(DATA TO PROCESS begins)

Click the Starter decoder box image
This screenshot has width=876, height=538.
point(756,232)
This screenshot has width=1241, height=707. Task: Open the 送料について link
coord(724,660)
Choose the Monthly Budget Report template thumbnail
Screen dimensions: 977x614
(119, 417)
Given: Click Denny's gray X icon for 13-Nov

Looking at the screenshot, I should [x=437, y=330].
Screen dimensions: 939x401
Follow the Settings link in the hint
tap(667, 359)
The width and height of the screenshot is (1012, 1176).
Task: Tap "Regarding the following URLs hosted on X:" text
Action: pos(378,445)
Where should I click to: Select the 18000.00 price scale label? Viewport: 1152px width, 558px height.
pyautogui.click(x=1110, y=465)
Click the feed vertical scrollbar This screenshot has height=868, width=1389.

(DATA TO PROCESS ends)

What is needed here is an exact copy of all the entries.

**RESULT OF THE EXERCISE**
Click the Starter decoder box image
This screenshot has width=876, height=538.
point(756,232)
This screenshot has width=1241, height=707. Task: Open the 送料について link
coord(724,660)
Choose the Monthly Budget Report template thumbnail
Screen dimensions: 977x614
(119, 417)
Given: Click Denny's gray X icon for 13-Nov

Looking at the screenshot, I should [x=437, y=330].
Screen dimensions: 939x401
Follow the Settings link in the hint
tap(667, 359)
The width and height of the screenshot is (1012, 1176).
Task: Tap "Regarding the following URLs hosted on X:" text
Action: pos(378,445)
Where should I click to: Select the 18000.00 price scale label? Viewport: 1152px width, 558px height.
pyautogui.click(x=1110, y=465)
Click the feed vertical scrollbar This screenshot has height=868, width=1389.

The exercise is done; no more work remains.